Un aspetto importante riguarda poi la tipologia di informazioni che devono essere prodotte. La CSRD parla di “informazioni sulla sostenibilità” e punta all’integrazione tra le logiche che riguardano gli aspetti ambientali, sociali e di governance e la gestione economico-finanziaria.

DNF, CSRD: l’importanza della Doppia materialità in chiave Inside-Out e Outside-In

La Corporate Sustainability Reporting Directive invita le imprese a considerare tutte le logiche legate alla materialità, con informazioni che permettano a operatori, mercati e investitori di comprendere in modo chiaro come i fattori di sostenibilità possono impattare sullo sviluppo delle imprese, sulle loro performance, sulle operations e sulle attività commerciali in chiave “Inside-Out“. Nello stesso tempo le imprese devono mettere a disposizione anche informazioni e dati necessari per valutare , nella prospettiva “Outside-In” l’impatto dell’ambiente e della dimensione sociale sulle attività dell’azienda.

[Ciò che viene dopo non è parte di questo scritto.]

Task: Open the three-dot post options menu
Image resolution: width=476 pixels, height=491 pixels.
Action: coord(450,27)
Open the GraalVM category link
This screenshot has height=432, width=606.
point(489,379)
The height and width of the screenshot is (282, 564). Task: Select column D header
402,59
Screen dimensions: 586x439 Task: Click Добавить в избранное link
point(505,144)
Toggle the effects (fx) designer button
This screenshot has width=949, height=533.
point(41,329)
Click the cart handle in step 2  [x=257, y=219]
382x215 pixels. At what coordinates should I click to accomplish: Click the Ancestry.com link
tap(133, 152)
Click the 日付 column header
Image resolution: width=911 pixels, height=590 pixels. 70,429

Intelligenza artificiale e DNF

Con l’aumento delle aspettative degli stakeholder e delle normative, la rendicontazione non finanziaria è diventata una priorità strategica sulla quale l’intelligenza artificiale è in grado di offrire soluzioni innovative come a livello di automazione nella raccolta e analisi dei dati, nella riduzione dei tempi e delle risorse per la preparazione della DNF. Un esempio pratico è rappresentato dal’utilizzo di tecnologie di elaborazione del linguaggio naturale (NLP) per analizzare grandi volumi di testo non strutturato, come report di sostenibilità per identificare temi ricorrenti e garantire una visione più completa delle esigenze e delle tendenze più importanti.

C’è poi l’Intelligenza artificiale per il bene sociale che permette di agire per migliorare la trasparenza e l’accuratezza delle informazioni e per facilitare il benchmarking delle performance ESG.

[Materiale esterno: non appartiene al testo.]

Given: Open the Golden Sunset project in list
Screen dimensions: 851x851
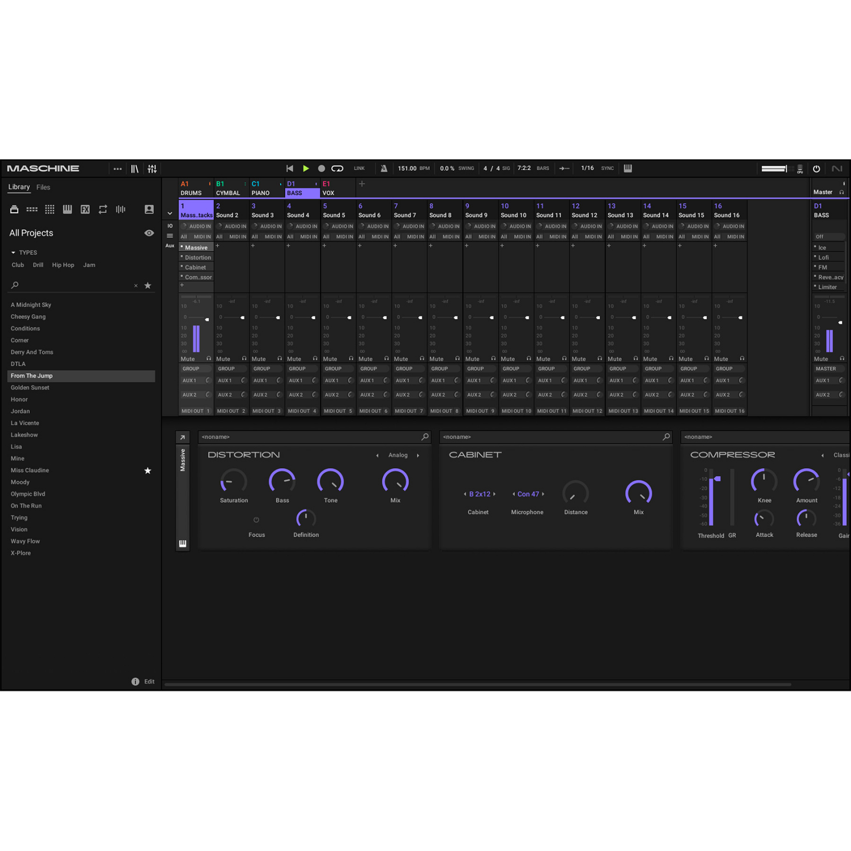Looking at the screenshot, I should point(30,388).
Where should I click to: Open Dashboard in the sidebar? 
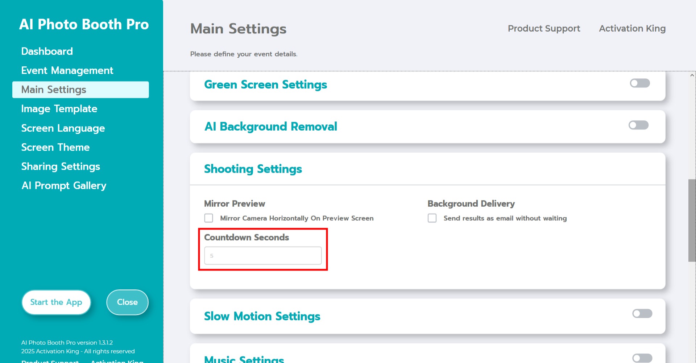coord(47,51)
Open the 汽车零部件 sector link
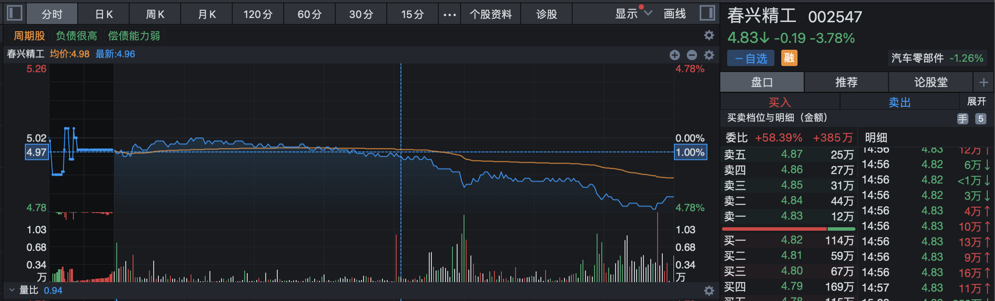The image size is (995, 301). click(937, 58)
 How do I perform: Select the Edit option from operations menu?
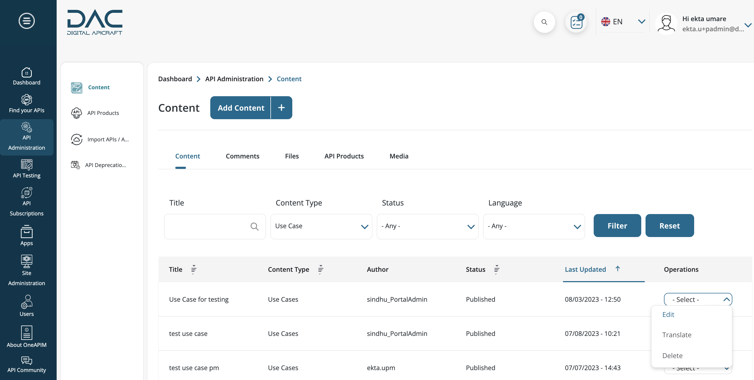click(668, 314)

L’impatto della Dnf su valore aziendale e investitori

La Dichiarazione Non Finanziaria non è soltanto un obbligo normativo, ma costituisce anche uno strumento strategico che può influenzare significativamente il valore percepito di un’azienda da parte degli investitori e del pubblico.

Le aziende che forniscono una rendicontazione chiara e dettagliata sugli aspetti non finanziari delle loro operazioni sono spesso considerate più affidabili e responsabili. Questo rende la Dnf un elemento essenziale per costruire e mantenere la fiducia da parte degli investitori, dei clienti e degli altri stakeholder.

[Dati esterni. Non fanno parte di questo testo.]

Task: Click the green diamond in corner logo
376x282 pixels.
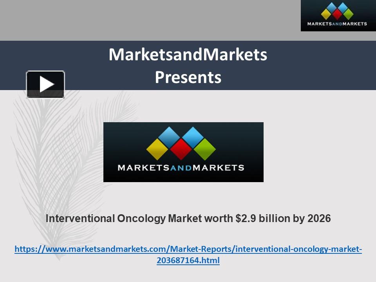Action: 349,14
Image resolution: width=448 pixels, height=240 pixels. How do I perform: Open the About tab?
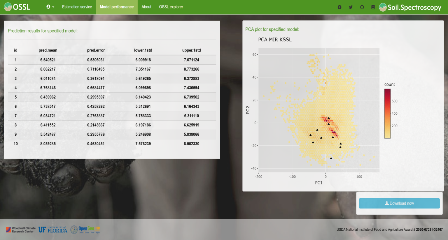coord(146,7)
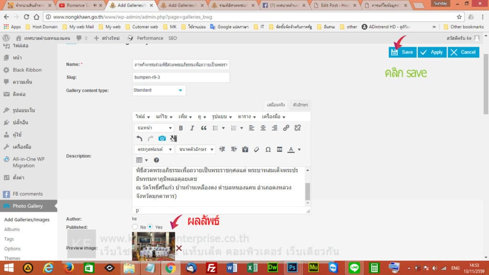Insert a special character with the omega icon
489x275 pixels.
pos(268,149)
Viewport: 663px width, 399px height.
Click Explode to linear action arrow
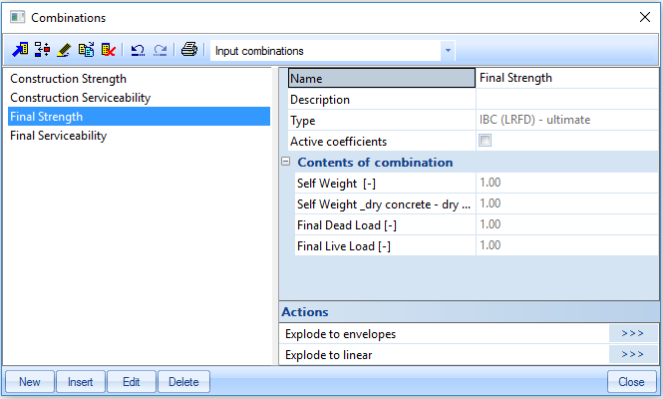[x=632, y=355]
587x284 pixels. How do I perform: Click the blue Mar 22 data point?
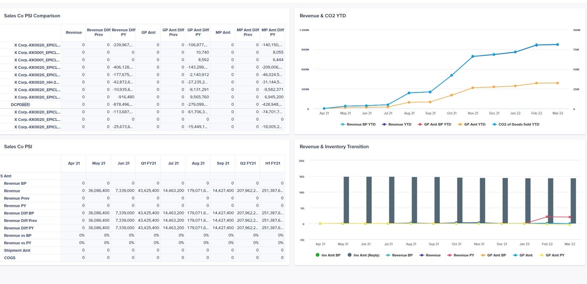pos(557,45)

Dal punto di vista degli investitori, inoltre, che sono sempre più attenti a come le aziende gestiscono le questioni ambientali e sociali, la Dnf diventa un documento chiave che può influenzare le decisioni di investimento. Le aziende che dimostrano un forte impegno nei confronti della sostenibilità e dell’etica aziendale sono spesso percepite come meno rischiose e con un potenziale di crescita a lungo termine più sicuro.

A questo aspetto si collega anche, indirettamente, l’opportunità di differenziazione competitiva nel mercato: un impegno ben comunicato nei confronti della sostenibilità può servire come potente strumento di marketing, migliorando la brand reputation e attraendo un numero crescente di consumatori attenti ai temi Esg.

Dichiarazione non finanziaria e Greenwashing

Se è ormai assodato che la Dichiarazione non ninanziaria è uno strumento fondamentale per la trasparenza e la comunicazione delle pratiche sostenibili di un’azienda, è anche da considerare il fatto che se non gestita con integrità, può diventare un veicolo per il greenwashing, ovvero la pratica di presentare ingannevolmente le proprie attività come più sostenibili di quanto non siano.

Le aziende, ad esempio, possono utilizzare la Dnf per enfatizzare iniziative nel campo del rispetto dell’ambiente o in ambito sociale, ma se queste dichiarazioni non sono supportate da azioni reali e misurabili, si rischia di incorrere nel greenwashing. La credibilità della Dnf dipende quindi dalla sua capacità di offrire una rendicontazione accurata e completa, basata su dati verificabili e standard internazionali.